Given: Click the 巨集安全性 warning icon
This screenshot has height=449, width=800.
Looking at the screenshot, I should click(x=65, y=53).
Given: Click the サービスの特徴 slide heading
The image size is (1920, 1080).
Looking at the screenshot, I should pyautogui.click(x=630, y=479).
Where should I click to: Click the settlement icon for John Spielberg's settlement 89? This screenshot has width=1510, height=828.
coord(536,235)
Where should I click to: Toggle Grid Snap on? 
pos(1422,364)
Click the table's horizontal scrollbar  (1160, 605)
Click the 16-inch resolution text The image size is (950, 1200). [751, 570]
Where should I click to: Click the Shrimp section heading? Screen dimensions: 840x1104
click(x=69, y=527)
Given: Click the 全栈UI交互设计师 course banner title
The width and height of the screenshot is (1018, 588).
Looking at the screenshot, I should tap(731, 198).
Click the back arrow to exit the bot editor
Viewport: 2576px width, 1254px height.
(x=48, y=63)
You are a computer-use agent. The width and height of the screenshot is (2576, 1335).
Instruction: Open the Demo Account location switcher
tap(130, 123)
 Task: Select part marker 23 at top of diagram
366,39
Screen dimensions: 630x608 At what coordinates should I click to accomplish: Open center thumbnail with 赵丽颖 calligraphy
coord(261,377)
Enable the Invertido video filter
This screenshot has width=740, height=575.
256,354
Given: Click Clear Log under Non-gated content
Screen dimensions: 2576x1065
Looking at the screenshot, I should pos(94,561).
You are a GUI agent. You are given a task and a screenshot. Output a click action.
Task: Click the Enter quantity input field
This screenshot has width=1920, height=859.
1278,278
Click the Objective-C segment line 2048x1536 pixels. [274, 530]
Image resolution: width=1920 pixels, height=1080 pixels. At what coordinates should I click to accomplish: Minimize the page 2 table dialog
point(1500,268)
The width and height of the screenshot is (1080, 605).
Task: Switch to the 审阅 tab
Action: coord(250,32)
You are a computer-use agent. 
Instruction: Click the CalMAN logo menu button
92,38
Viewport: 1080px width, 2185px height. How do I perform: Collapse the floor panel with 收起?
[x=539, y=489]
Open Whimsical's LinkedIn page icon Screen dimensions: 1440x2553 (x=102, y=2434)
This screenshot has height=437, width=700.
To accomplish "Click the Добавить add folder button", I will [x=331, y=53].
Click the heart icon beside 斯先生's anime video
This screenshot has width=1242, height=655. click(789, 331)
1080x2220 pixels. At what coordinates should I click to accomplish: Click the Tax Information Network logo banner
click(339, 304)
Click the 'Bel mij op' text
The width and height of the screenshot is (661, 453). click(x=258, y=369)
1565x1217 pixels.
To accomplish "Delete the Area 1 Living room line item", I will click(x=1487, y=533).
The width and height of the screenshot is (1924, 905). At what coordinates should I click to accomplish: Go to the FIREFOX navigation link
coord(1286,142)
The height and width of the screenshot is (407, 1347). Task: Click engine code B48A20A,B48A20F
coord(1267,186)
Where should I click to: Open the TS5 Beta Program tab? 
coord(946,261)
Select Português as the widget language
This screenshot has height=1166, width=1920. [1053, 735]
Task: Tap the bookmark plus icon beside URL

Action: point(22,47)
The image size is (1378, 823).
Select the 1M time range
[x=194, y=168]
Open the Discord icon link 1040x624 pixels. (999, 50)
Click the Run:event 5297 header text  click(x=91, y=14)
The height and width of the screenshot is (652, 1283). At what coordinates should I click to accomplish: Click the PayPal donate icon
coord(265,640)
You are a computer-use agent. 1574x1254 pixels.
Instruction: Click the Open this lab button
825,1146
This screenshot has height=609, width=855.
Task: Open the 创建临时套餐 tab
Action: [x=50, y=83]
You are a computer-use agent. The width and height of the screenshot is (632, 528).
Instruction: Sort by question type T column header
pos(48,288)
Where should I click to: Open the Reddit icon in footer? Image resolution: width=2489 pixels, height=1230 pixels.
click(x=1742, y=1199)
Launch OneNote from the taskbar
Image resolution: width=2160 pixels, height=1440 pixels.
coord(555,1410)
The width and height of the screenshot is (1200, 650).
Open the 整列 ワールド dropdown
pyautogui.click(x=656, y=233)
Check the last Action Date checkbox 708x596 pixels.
····················
**WHAT YOU ARE ASKED TO DO**
From the listing above, pick out and copy every line that contains the string "resolution". Case counts, so a line qualifies only if the letters match in case.

**SOLUTION FOR THIS PROBLEM**
Click the 16-inch resolution text The image size is (950, 1200). [751, 570]
Image resolution: width=1920 pixels, height=1080 pixels. At what coordinates should I click to accomplish: Minimize the page 2 table dialog
Where should I click to: Open the Reddit icon in footer? Image resolution: width=2489 pixels, height=1230 pixels.
Image resolution: width=2160 pixels, height=1440 pixels.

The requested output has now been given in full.